▸ **About this exercise**
In the records below, take the line containing "Select the second-tallest green bar" and reproduce it and every subsequent line exactly, adding nothing.
BEGIN
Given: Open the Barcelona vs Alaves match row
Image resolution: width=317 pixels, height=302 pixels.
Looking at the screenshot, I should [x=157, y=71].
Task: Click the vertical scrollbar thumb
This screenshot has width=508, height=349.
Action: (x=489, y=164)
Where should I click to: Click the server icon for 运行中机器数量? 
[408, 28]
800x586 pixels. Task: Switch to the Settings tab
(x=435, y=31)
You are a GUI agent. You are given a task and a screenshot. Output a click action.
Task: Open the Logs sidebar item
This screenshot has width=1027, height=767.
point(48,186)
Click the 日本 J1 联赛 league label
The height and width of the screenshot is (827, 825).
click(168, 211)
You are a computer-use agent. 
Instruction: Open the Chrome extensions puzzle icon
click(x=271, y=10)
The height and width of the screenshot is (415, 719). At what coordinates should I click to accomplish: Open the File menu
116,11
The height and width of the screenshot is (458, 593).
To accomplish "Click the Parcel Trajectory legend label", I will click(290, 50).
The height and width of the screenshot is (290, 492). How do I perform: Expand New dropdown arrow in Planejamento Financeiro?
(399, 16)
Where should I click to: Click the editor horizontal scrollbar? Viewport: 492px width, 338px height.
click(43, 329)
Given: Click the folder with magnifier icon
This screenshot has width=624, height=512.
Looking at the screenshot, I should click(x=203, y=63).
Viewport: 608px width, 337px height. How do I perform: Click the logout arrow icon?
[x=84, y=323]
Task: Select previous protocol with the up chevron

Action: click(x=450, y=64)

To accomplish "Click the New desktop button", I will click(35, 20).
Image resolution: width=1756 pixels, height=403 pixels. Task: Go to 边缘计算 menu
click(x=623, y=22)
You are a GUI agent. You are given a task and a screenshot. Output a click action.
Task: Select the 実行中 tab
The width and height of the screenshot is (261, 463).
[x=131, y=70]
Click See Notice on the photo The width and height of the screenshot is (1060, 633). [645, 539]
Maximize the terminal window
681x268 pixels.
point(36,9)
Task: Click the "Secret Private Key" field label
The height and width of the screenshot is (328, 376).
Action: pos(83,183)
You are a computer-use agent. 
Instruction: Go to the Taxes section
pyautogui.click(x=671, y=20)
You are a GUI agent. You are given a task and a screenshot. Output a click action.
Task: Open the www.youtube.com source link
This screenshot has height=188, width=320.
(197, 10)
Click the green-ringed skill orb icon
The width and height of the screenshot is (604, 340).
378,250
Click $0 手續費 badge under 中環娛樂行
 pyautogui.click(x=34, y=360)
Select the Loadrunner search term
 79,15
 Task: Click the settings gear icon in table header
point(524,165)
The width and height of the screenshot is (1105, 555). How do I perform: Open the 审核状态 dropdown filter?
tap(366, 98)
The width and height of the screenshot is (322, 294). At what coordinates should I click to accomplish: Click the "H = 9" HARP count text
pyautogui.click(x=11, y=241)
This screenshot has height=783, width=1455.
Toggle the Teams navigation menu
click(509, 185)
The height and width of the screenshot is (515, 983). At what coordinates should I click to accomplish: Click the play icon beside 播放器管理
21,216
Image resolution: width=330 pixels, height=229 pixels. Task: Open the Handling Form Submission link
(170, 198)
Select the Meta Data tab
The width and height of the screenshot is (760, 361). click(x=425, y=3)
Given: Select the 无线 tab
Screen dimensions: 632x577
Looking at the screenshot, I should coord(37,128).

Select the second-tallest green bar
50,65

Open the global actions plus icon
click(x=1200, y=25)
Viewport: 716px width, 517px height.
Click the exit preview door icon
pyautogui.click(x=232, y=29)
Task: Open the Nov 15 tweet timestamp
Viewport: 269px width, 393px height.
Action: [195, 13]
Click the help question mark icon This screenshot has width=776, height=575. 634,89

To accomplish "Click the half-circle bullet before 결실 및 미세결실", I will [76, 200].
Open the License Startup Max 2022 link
END
▸ **Exercise result**
Select the second-tallest green bar
50,65

Open the global actions plus icon
click(x=1200, y=25)
Viewport: 716px width, 517px height.
Click the exit preview door icon
pyautogui.click(x=232, y=29)
Task: Open the Nov 15 tweet timestamp
Viewport: 269px width, 393px height.
Action: [195, 13]
Click the help question mark icon This screenshot has width=776, height=575. 634,89

To accomplish "Click the half-circle bullet before 결실 및 미세결실", I will [76, 200].
Open the License Startup Max 2022 link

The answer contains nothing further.